Which contrast uncovers in my memory the burning crater of the figure of Howard Roark, that (in)famous "ideal man" who shunned all human contact except what sexual conquest he could take by force. His tragedy (sic) demonstrated resolutely for me:

  • the importance of independence (the freedom to get loose of a community's wants), and
  • the fundamentally social character of humanity (the thrill in sharing a grain of sand with another fleshy warm body).

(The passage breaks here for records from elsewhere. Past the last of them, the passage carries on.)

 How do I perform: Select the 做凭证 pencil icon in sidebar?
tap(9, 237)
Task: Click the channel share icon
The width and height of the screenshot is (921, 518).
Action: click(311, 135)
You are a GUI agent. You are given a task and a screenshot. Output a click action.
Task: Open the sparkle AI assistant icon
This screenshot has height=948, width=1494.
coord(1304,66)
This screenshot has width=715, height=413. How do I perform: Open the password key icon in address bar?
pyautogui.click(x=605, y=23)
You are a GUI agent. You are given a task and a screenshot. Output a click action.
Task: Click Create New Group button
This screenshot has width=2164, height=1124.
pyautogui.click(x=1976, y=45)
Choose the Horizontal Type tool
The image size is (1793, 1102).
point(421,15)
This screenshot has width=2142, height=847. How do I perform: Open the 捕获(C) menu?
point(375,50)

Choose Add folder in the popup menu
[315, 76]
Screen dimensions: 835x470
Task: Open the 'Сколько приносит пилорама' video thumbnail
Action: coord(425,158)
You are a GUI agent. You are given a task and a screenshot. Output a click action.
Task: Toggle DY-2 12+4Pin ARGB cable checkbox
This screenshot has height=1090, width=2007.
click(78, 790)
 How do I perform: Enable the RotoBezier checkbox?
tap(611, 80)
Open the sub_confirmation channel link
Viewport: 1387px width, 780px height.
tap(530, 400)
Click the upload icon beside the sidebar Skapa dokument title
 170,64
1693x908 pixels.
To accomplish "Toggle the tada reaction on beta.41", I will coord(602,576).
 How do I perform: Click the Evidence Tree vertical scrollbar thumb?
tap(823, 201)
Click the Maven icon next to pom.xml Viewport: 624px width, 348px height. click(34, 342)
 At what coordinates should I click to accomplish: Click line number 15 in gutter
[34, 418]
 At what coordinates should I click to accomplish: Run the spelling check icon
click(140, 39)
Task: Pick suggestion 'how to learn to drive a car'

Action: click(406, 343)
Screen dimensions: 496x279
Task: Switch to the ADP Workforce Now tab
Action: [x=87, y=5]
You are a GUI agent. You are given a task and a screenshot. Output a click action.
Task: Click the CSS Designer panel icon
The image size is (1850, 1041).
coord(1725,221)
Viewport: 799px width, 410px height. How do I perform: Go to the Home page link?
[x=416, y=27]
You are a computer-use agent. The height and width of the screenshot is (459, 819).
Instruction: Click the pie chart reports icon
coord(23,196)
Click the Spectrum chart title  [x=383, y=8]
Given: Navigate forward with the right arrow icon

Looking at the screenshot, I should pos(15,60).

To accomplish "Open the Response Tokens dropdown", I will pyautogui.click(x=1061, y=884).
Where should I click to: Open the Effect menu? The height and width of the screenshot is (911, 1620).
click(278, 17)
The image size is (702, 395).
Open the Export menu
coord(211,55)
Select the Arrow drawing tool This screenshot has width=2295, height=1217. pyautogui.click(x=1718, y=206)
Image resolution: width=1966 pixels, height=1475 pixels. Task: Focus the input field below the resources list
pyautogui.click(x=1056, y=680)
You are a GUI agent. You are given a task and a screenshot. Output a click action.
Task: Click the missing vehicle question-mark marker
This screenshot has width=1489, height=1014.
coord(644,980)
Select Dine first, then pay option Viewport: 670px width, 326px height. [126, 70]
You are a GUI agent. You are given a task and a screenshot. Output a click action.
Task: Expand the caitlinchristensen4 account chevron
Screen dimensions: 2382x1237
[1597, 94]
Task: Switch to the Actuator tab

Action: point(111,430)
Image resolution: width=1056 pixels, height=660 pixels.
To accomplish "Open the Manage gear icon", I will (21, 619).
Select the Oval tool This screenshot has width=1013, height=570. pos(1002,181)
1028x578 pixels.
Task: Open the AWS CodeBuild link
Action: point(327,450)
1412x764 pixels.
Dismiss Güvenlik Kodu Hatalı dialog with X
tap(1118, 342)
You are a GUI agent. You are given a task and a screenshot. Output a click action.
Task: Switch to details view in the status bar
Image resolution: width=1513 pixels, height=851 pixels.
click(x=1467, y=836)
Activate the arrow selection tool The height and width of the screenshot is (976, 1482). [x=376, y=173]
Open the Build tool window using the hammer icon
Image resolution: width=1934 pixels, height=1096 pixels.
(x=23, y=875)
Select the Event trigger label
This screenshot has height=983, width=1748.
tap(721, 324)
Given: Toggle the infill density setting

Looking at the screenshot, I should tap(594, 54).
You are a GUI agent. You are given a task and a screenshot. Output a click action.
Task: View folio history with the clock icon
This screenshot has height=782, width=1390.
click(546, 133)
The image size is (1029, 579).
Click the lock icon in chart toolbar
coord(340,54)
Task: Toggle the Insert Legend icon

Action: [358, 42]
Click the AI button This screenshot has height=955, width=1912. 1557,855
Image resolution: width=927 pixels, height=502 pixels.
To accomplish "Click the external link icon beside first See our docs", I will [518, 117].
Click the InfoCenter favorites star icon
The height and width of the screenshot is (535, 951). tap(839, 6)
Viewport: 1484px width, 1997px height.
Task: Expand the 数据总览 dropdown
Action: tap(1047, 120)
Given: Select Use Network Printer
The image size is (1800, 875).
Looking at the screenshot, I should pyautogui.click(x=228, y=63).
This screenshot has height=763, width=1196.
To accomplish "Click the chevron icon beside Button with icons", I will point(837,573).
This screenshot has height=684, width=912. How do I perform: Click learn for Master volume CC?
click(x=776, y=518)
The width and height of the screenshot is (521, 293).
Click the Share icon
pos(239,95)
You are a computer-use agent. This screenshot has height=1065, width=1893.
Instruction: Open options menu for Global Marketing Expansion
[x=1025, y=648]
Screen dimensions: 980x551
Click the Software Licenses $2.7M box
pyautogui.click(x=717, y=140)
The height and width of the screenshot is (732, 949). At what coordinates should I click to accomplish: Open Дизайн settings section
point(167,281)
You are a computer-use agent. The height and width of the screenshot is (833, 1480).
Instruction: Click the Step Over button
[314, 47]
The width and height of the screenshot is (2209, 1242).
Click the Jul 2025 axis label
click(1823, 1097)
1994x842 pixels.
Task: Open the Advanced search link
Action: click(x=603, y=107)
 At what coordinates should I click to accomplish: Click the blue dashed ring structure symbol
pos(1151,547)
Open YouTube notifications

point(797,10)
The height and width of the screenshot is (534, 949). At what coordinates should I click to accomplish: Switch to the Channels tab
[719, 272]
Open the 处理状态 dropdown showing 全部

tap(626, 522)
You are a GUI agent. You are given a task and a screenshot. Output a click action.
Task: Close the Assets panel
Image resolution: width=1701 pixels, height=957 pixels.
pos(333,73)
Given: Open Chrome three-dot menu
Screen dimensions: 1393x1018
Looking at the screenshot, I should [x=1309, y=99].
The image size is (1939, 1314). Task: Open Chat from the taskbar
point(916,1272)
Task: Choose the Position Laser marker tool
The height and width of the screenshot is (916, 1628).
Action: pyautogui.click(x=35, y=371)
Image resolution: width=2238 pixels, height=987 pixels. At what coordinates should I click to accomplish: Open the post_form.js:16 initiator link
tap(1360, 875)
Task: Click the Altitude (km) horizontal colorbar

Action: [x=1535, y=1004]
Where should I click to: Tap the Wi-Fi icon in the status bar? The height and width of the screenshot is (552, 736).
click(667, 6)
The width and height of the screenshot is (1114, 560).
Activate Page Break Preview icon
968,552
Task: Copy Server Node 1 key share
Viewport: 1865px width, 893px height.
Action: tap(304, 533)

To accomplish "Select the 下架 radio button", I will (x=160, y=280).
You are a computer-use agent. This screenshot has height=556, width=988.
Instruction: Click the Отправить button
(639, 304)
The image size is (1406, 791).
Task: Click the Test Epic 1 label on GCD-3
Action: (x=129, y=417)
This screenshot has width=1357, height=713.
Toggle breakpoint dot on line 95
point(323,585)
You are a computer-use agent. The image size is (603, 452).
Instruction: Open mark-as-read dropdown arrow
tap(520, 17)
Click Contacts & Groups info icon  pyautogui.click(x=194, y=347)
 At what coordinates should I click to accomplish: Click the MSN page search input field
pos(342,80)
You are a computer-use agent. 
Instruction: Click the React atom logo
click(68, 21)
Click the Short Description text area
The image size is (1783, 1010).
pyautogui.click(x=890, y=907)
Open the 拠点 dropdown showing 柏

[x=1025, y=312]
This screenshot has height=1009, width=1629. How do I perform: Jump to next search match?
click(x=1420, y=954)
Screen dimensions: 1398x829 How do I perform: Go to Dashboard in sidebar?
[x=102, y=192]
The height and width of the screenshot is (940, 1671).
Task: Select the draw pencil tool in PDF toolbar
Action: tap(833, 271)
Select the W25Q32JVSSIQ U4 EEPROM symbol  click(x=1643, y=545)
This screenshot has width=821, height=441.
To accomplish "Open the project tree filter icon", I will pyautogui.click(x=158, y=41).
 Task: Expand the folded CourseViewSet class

The former quality is documented well enough. The latter quality is, you may or may not see, present in Roark. We are told by the Big Rand that Roark makes his buildings purely for his own pleasure, and I accept that; but I suspect that the pleasure may well come from a (missing, but imaginatively present) construction of social desire: the sense of sharing his buildings with his forebears (now dead) or his intellectual descendents, who may live after his death. It is easy enough to see rich community working to inspire people toward their best. But loners, too, I am starting to believe, are driven by a hope of contact with a hard-to-catch appreciative other. We continually imagine our ideal readers, ideal users, listeners, architecture-subjects, &c.

In the (gallingly arrogant) preface to the 25th-anniversary edition [not the one linked!], Rand mentions a succession of great men (sic-sic) throughout history: the ones who purportedly move it along with their sole powers—the spine, as it were, of humanity, the sparse ridge which supports the rest of that skeleton. (We'll get into that simplistic historiography some other time—the present question is that of loners). Is it that succession, projected into the psyche of a Roark-figure, that spawns our rage of creativity? A desire, then, to share with your mentor a piece of that sublime thing—a piece of music, a piece of film, a piece of mathematics—that you pursue? Or if that mentor be no longer with you, then the spirit of that teacher, that lives on in the student—a desire to commune with said mentor through that "piece," and see the mentor's grin: the sense of a membrane separating two people broken open, letting their innards flow?